- Born: 1961 (age 63–64)
- Occupation: Professor of Counseling Psychology
- Awards: SPSSI Award for Outstanding Graduate Teaching and Mentoring (2009); Strickland-Daniel Distinguished Mentoring Award (2007)

Academic background
- Alma mater: Wesleyan University (BA) Boston University (MA, PhD)

Academic work
- Institutions: Boston College

= Lisa Goodman (psychologist) =

American psychologist

Lisa A. Goodman (born 1961) is an American counseling psychologist known for her research on domestic violence and violence against women. She is Professor of Counseling Psychology at the Lynch School of Education at Boston College. Goodman is a Fellow of the American Psychological Association, Division of Counseling Psychology.

== Education ==
Goodman earned a Bachelor of Arts degree in psychology from Wesleyan University in 1984. She continued her education at Boston University, where she obtained a M.A. in 1987 and a PhD in Clinical and Community Psychology in 1992. At Boston University, Goodman conducted research on homelessness as a risk factor and indicator of psychological trauma, under the guidance of Leonard Saxe.

== Career ==
Her experience working with women living in homeless shelters led Goodman to focus her doctoral research on the relationship between homelessness and domestic violence. After graduating, Goodman worked as a James Marshall Public Policy Research Fellow for the American Psychological Association. She was a member of the faculty of the University of Maryland (1994–1999) prior to returning to Boston College in 1999.

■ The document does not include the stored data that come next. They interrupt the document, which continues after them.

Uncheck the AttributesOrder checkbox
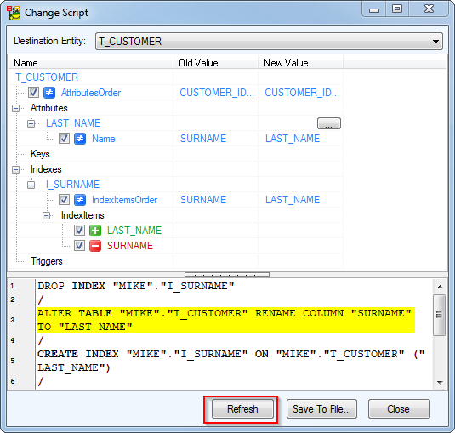This screenshot has height=433, width=455. (34, 93)
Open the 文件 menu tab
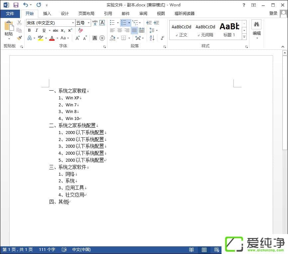 [x=10, y=14]
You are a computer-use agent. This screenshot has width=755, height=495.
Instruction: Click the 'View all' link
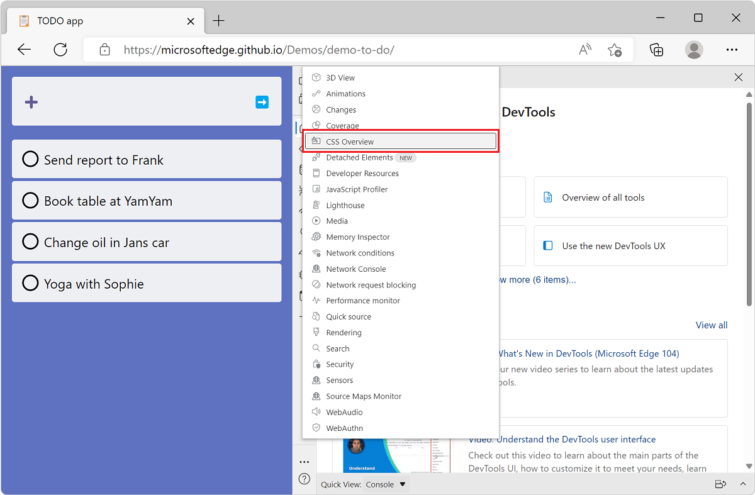tap(711, 325)
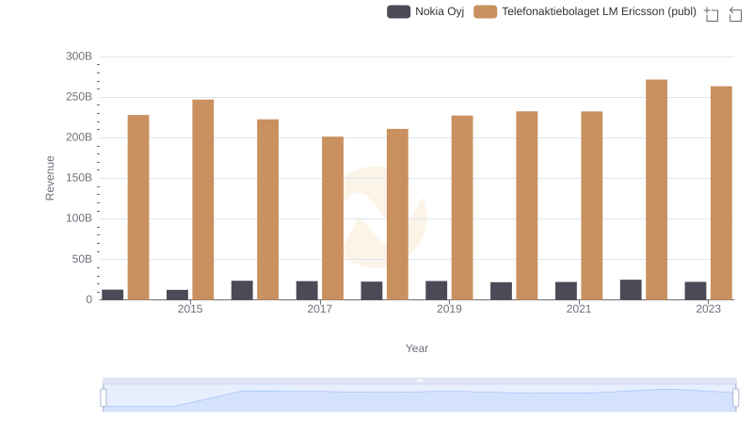The height and width of the screenshot is (434, 753).
Task: Click the Ericsson tan legend swatch
Action: [x=486, y=11]
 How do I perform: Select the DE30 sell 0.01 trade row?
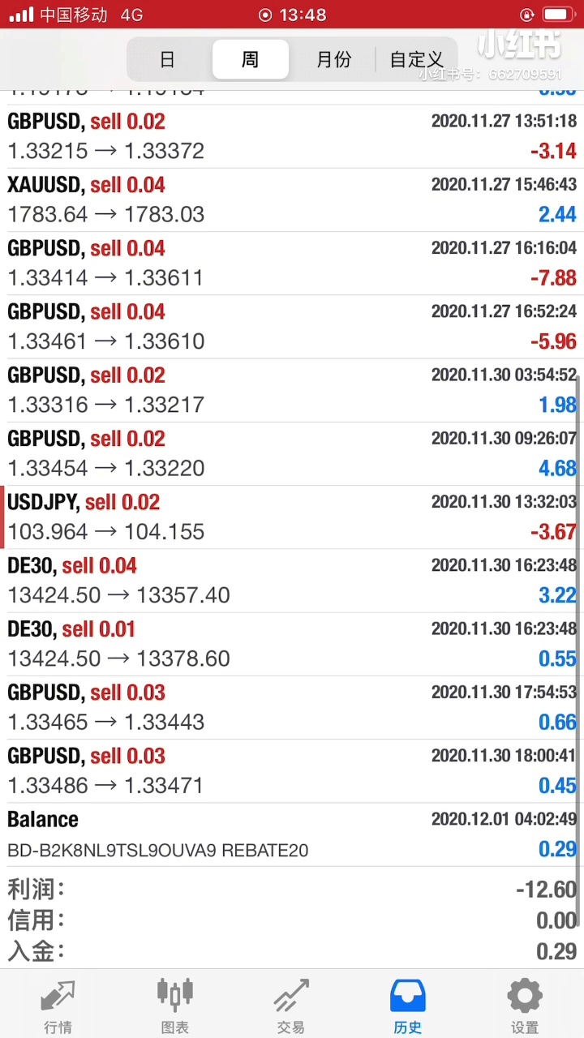292,644
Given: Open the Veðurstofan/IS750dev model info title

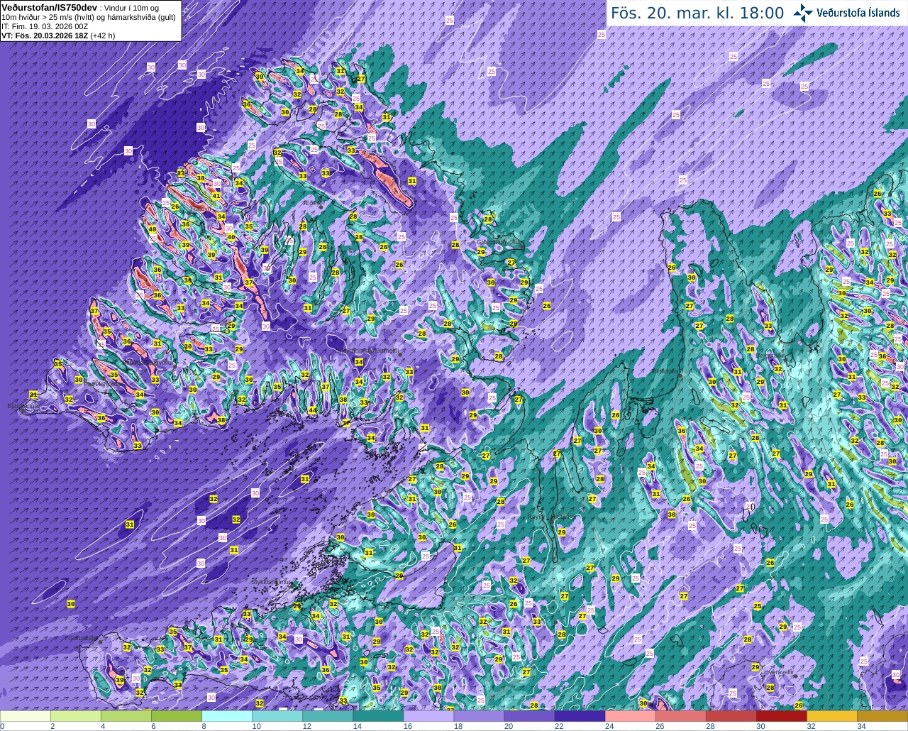Looking at the screenshot, I should pos(50,6).
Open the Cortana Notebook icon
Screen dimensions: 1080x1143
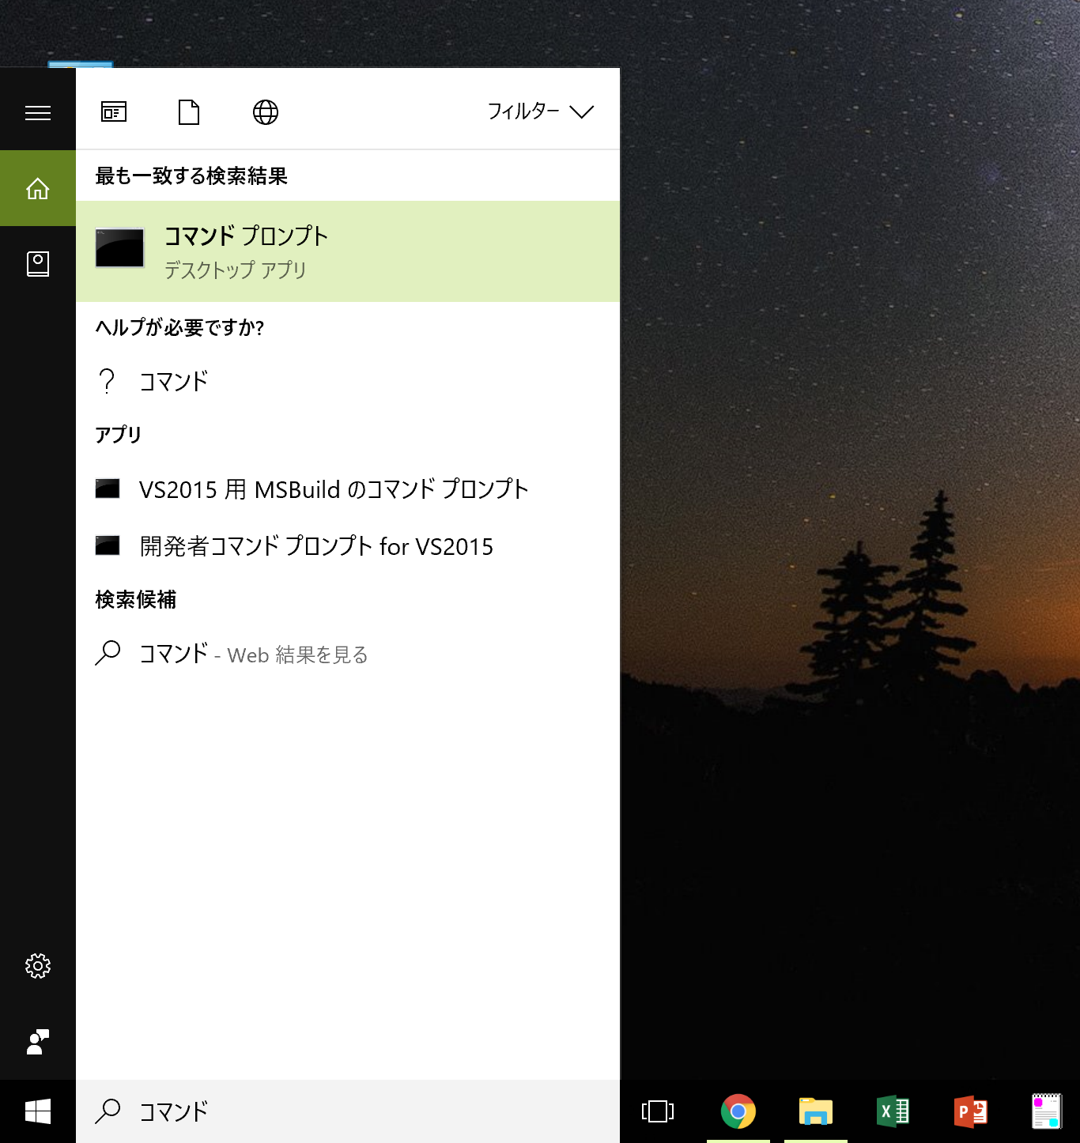coord(37,263)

Goodman received the 2014 Elizabeth Hurlock Beckman Award for higher education faculty who have inspired students to make a difference in their communities, the 2009 Society for the Psychological Study of Social Issues (SPSSI) Award for Outstanding Graduate Teaching and Mentoring, and the 2007 Bonnie Strickland-Jessica Henderson Daniel Distinguished Mentoring Award from the Society for the Psychology of Women (APA Division 35). Goodman was recipient of SPSSI's Louise Kidder Early Career Award for Contributions to Social Issues Research in 1996.

Goodman is a co-author (with Deborah Epstein) of Listening to Battered Women: A Survivor-entered Approach to Advocacy, Mental Health, and Justice (2008) and co-author (with Mary Koss, Angela Browne, Louise Fitzgerald, Gwendolyn Puryear Keita, and Nancy Felipe Russo) of No Safe Haven: Male Violence Against Women at Home, at Work, and in the Community (1994).

Goodman has served on the editorial boards of the Journal of Adversity and Resilience, Journal for Social Action in Counseling and Psychology, Journal of Counseling Psychology, Psychology of Violence, and Violence Against Women. She was named the 2012 Consulting Editor of the Year for Psychology of Violence.

Goodman has worked with community agencies including Planned Parenthood, Futures Without Violence, and the American Civil Liberties Union, and the Domestic Violence Evidence Project. She is a member of the Research Advisory Board of the National Latin@ Network and is co-founder of the Domestic Violence Program Evaluation and Research Collaborative.

Her research has been supported by grants from the National Institute of Mental Health and the National Institute of Justice.

== Representative publications ==

- Goodman, L. A., Cattaneo, L. B., Thomas, K., Woulfe, J., Chong, S. K., & Smyth, K. F. (2015). Advancing domestic violence program evaluation: Development and validation of the Measure of Victim Empowerment Related to Safety (MOVERS). Psychology of Violence, 5(4), 355–366.
- Goodman, L. A., Corcoran, C., Turner, K., Yuan, N., & Green, B. L. (1998). Assessing traumatic event exposure: General issues and preliminary findings for the Stressful Life Events Screening Questionnaire. Journal of Traumatic Stress, 11(3), 521–542.
- Goodman, L. A., Liang, B., Helms, J. E., Latta, R. E., Sparks, E., & Weintraub, S. R. (2004). Training counseling psychologists as social justice agents: Feminist and multicultural principles in action. The Counseling Psychologist, 32(6), 793–836.
- Goodman, L. A., Koss, M. P., Fitzgerald, L. F., Russo, N. F., & Keita, G. P. (1993). Male violence against women: Current research and future directions. American Psychologist, 48(10), 1054–1058.
- Goodman, L. A., Rosenberg, S. D., Mueser, K. T., & Drake, R. E. (1997). Physical and sexual assault history in women with serious mental illness: prevalence, correlates, treatment, and future research directions. Schizophrenia Bulletin, 23(4), 685–696.
- Goodman, L. A., Saxe, L., & Harvey, M. (1991). Homelessness as psychological trauma: Broadening perspectives. American Psychologist, 46(11), 1219–1225.